A couple of books on her biographies.  She loves books and we have most of the stuff we need or want - simple life now.

The jewelry thing?  Not an easy task.  My dear wife is allergic to nickel, the compound used in making gold more sturdy, less malleable.  She needs 18k or higher or else she starts to get welts and her skin turns green.  "How about an aluminum ring, dear?"   *Didn't think so. . . *


----------



## JMORRISON (Nov 15, 2010)

Remote car starter 1,500 ft range.  She can start her car as she leaves the mall and the inside will be warm or cool when she gets there.  Really nice when she leaves her 5th floor office on a 15 degree day.  About $600 installed.


----------



## FredK (Nov 15, 2010)

Sorry to say we don't exchange gifts.  Cards either written or store bought with a message inside works for us.  Good meal out during that time does the rest.

The rest of the time we can and do buy things as needed.


----------



## peach (Nov 15, 2010)

A day at a spa... facial, massage.. no phone.. total BLISS..

flowers are nice.. but will not replace a day away having someone treat you nice..

OR.. a nice steak dinner somewhere..

Still, the spa............... *sigh*


----------



## chris kennedy (Nov 15, 2010)

jacs said:
			
		

> last year my husband bought me a gift certificate for a 1-hour massage. It was the best gift ever and it was something I loved, but would never spend the money for on myself. I told him he could buy me that every year and I would love it every time!





			
				peach said:
			
		

> A day at a spa... facial, massage.. no phone.. total BLISS..


This sounds spot-on.



			
				peach said:
			
		

> flowers are nice..


They die, waste of money.

Thanks all.

Special thanks to UB for post #4.


----------



## cda (Nov 15, 2010)

"""My friend got a toaster oven for her 50th birthday. Now THAT was a mistake!""""

Isn't 50 silver?????


----------



## LGreene (Nov 15, 2010)

> Peach:  A day at a spa... facial, massage.. no phone.. total BLISS..


My friends and I have got this holiday thing figured out.  We're headed to a spa the weekend after New Year's...no phone, no kids, no IBC...aaaaahhhhhh


----------



## globe trekker (Nov 15, 2010)

Yeah, but by your postings on here Lori, you'll probably be soaking in the spa waters

and thinking about doors and door hardware.          It's that darned "affliction thingy",

...again!

.


----------



## FyrBldgGuy (Nov 16, 2010)

I buy a number of items that I know she would like, then I take back what she didn't want and buy what she tells to get.

I call it "in home shopping".  We invented it before they had ebay and infomertials.


----------



## jpranch (Nov 16, 2010)

mtlogcabin, I love taking my wife shopping in Billings!
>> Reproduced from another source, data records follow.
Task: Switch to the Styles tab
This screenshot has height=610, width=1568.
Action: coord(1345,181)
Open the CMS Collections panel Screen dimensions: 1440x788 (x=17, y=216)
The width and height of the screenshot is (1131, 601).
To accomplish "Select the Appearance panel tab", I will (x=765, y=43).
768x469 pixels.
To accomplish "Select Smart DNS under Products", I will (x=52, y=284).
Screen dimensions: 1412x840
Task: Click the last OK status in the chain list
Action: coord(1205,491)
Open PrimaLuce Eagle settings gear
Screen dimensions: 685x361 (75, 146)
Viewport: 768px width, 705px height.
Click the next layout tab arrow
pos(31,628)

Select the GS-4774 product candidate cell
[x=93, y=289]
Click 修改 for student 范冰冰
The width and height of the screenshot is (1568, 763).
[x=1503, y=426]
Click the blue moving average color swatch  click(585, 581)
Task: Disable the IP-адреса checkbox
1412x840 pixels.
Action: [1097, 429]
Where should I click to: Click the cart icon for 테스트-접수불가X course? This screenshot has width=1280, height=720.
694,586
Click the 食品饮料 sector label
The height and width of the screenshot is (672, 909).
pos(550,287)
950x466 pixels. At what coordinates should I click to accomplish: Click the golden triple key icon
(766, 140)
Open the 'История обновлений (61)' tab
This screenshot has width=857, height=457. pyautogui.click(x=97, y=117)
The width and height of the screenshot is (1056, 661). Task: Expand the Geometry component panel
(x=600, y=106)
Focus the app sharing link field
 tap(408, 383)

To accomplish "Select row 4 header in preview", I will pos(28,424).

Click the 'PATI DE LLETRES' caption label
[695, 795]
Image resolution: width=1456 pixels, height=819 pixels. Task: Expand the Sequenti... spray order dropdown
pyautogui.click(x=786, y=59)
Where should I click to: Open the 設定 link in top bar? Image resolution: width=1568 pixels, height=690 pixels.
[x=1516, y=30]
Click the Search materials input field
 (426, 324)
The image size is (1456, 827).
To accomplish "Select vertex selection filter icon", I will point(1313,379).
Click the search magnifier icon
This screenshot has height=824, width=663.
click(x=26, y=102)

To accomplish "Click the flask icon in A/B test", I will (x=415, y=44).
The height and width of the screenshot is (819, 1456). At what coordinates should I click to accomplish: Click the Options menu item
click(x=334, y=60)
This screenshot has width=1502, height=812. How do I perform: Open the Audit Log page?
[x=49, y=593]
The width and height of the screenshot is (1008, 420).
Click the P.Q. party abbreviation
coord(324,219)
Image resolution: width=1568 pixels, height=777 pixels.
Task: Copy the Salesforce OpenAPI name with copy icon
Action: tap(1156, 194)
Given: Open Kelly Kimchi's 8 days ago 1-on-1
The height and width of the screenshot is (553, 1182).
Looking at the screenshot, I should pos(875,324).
Every shopping mall should have a casino and bar!


----------



## LGreene (Nov 16, 2010)

> globe trekker:  Yeah, but by your postings on here Lori, you'll probably be soaking in the spa waters and thinking about doors and door hardware.


Uh-oh...you know me too well.  My friends have grown accustomed to seeing me whip out my camera when I see an interesting door.  It's part of my charm.


----------



## peach (Nov 16, 2010)

not me.. no camera, no phone... notice the code violations.. ignore them... relax!


----------



## FM William Burns (Nov 17, 2010)

Wow I'm late to this.......I was out hunting to try to get my wife a buck antler back scratcher.  Juzzzzzz kidding.  I try to listen to little hints throughout the year and always ask my daughter for some ideas since my wife is really hard to buy for.  She is the saver and I'm the spender (wow huh    ).  I think it's a hard gutiar case and some fu fu stuff for her quiet time when I'm away.......yea don't read into that one.....


----------



## chris kennedy (Nov 17, 2010)

FM William Burns said:
			
		

> I try to listen to little hints throughout the year


I do this with great interest and have determined that I'm a dork, I'm an idiot, I spent perfectly good purse/shoe money on books and I never have dinner ready on time.


----------



## fireguy (Nov 17, 2010)

One year I got my girlfriend a great gift! A Pett PortaPotty .  Not only did she claim it was a great gift, it is very practicle and is used when we go deer  and elk hunting.   I also got bonus points from her daughter and our grandaughter for a gift we all use.  And I do empty the bucket when needed, w/o being told. Tomorrow, we are off to elk camp and will use the toilet again.


----------



## peach (Nov 20, 2010)

always the romantic, fireguy.. good luck stalking the wily elk.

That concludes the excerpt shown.